Объявление результатов экзаменов имело следствием домашнюю сцену. Мистер Дедал мобилизовал все свои ресурсы бранных терминов, после чего спросил сына, каковы его планы на будущее.
– Никаких планов.
– В таком случае чем скорей ты очистишь площадь, тем лучше. Ты нам запудривал мозги, я вижу. Но теперь, да помогут мне Господь Бог и Его Святая Матерь, завтра я с утра первым делом напишу в Маллингар. Никакого смысла, чтобы твой крестный продолжал выбрасывать на тебя деньги зря.

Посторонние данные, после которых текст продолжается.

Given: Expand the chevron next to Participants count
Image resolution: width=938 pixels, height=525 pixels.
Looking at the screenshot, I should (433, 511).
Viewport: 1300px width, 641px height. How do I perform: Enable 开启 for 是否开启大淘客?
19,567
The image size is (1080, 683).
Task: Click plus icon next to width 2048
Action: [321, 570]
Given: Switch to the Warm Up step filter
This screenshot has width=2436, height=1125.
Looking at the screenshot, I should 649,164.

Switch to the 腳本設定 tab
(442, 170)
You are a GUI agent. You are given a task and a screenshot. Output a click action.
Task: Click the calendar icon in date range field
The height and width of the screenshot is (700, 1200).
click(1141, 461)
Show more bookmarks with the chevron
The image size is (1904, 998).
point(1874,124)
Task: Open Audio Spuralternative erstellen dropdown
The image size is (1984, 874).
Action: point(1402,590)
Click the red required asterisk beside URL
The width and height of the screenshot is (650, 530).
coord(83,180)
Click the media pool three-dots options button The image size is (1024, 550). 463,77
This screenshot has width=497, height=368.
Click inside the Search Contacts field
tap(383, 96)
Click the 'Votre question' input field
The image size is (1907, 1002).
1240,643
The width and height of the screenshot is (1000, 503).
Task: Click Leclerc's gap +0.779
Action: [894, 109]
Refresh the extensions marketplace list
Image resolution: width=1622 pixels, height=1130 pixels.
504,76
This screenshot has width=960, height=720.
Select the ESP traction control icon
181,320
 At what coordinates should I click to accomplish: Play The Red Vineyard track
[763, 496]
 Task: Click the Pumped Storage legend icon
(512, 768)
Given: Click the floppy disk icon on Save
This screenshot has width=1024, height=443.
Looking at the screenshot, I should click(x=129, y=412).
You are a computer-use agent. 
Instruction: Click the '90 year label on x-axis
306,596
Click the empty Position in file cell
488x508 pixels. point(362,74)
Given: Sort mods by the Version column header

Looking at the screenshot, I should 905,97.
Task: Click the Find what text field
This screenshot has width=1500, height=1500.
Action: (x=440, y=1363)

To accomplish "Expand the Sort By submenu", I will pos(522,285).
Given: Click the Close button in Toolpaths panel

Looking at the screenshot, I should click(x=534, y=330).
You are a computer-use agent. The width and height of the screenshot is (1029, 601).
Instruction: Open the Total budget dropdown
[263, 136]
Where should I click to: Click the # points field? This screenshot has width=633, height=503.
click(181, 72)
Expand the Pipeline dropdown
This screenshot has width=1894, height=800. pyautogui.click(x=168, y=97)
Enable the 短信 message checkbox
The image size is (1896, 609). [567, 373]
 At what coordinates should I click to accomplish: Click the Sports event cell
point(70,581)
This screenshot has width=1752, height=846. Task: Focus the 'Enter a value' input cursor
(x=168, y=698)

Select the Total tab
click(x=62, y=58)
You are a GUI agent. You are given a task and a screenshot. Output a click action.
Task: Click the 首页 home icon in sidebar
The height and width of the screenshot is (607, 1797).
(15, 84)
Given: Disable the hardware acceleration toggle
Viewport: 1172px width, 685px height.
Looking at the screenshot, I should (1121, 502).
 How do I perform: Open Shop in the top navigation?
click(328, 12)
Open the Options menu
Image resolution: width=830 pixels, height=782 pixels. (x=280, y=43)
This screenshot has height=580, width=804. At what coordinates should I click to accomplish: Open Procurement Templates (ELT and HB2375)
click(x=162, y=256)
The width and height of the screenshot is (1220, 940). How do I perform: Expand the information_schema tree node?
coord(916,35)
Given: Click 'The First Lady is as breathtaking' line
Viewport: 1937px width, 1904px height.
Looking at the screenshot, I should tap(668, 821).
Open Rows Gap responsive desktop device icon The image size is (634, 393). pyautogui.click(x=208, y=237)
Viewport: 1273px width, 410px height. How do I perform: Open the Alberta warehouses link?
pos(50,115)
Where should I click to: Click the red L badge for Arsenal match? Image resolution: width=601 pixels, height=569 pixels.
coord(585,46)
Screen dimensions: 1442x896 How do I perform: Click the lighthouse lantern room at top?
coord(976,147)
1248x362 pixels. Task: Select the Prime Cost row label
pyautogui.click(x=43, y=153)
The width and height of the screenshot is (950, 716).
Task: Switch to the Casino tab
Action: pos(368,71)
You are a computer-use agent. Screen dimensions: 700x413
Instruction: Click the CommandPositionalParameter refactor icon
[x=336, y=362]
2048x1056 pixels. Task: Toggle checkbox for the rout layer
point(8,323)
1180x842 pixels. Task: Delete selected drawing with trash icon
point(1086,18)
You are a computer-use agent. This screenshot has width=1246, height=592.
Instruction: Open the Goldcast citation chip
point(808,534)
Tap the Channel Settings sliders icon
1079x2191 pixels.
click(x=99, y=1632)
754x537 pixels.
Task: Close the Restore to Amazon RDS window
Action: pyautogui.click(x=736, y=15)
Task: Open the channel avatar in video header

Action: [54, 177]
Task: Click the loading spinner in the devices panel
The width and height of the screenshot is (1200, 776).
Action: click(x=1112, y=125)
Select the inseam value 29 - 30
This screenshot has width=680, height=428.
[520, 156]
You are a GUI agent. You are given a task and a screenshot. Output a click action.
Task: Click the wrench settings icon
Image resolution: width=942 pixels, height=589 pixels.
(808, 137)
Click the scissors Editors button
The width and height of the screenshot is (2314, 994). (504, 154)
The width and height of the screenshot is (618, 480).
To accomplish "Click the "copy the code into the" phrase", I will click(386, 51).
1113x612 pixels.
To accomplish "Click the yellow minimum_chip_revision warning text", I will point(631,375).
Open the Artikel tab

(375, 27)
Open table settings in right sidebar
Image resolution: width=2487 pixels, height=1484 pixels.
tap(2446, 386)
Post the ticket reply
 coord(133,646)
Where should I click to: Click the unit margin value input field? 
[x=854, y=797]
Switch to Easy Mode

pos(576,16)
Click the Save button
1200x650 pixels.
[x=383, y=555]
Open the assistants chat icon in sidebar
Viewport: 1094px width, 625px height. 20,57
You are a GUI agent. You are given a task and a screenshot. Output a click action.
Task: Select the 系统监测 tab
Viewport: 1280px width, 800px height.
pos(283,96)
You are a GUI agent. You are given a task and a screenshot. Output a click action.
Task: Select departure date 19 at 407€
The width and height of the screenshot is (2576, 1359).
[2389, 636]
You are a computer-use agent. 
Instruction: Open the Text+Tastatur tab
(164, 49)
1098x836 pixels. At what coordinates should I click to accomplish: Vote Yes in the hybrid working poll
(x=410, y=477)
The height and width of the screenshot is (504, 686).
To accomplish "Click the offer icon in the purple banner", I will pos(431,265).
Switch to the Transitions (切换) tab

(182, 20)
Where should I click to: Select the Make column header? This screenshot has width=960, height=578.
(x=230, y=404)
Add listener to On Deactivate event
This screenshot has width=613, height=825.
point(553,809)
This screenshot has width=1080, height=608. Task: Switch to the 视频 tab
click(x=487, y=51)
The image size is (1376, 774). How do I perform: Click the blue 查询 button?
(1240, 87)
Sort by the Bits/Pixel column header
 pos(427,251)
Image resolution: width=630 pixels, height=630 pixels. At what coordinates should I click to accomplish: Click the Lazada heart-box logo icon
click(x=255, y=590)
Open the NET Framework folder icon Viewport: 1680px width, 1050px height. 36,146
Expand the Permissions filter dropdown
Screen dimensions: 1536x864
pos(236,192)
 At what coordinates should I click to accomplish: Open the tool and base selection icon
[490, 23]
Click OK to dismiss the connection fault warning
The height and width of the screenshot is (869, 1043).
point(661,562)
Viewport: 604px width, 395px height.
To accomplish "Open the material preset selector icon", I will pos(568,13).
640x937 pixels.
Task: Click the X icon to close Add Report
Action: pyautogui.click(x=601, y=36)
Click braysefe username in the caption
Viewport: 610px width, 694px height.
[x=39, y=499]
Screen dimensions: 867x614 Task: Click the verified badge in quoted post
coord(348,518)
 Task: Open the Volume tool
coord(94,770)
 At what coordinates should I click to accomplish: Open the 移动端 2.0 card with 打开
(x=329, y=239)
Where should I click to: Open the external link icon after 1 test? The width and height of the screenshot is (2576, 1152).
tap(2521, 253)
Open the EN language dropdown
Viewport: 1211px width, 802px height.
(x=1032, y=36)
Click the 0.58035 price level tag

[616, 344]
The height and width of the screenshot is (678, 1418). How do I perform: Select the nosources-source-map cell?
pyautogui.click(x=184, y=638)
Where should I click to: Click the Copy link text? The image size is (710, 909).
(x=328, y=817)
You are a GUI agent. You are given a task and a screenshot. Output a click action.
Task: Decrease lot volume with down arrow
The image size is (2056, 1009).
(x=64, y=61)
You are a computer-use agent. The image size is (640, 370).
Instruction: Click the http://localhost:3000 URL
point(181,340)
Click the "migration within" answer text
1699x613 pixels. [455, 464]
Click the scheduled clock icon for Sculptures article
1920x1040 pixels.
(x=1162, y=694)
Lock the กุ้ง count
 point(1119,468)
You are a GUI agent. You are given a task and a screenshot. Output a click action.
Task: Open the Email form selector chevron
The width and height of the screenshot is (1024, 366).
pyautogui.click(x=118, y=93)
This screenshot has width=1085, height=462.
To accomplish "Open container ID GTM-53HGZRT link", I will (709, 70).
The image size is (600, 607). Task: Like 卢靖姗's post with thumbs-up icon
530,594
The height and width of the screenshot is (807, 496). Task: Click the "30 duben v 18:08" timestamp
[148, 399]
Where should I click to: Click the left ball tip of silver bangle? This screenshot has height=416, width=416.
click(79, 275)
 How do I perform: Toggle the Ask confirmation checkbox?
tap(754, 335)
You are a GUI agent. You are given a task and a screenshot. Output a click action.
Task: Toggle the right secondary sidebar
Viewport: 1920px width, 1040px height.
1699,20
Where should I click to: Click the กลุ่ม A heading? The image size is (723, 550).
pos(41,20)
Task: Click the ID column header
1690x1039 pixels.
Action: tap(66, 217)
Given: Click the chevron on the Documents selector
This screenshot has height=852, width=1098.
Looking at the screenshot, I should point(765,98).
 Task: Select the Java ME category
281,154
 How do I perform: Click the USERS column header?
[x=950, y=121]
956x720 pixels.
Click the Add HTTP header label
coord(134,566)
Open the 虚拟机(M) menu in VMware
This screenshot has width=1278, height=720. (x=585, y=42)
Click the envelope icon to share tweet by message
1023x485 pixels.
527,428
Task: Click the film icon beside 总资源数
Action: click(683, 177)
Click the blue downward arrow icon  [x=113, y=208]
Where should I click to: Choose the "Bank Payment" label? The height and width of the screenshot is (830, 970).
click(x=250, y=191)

– Саймон, – сказала миссис Дедал, – ты всегда первым делом хочешь раструбить всем. Разве нельзя быть порассудительней?
– К чертям рассудительность. Я что, не знаю эту компашку, куда он попал, паршивые патриоты да этот футбольный тип в бриджах. Сказать откровенно, Стивен, я думал, у тебя хватит гордости не связываться с такой canaille[61].
– А мне кажется, Стивен не так уж и плохо сдал – он не провалился, и в конце концов…
– Как видишь, она за словом не полезет в карман, – сказал сыну мистер Дедал. – У нее это, можно сказать, наследственное. Ее семейка, они, ей-ей, знают абсолютно все, чего ни спроси, даже как часы устроены. Факт.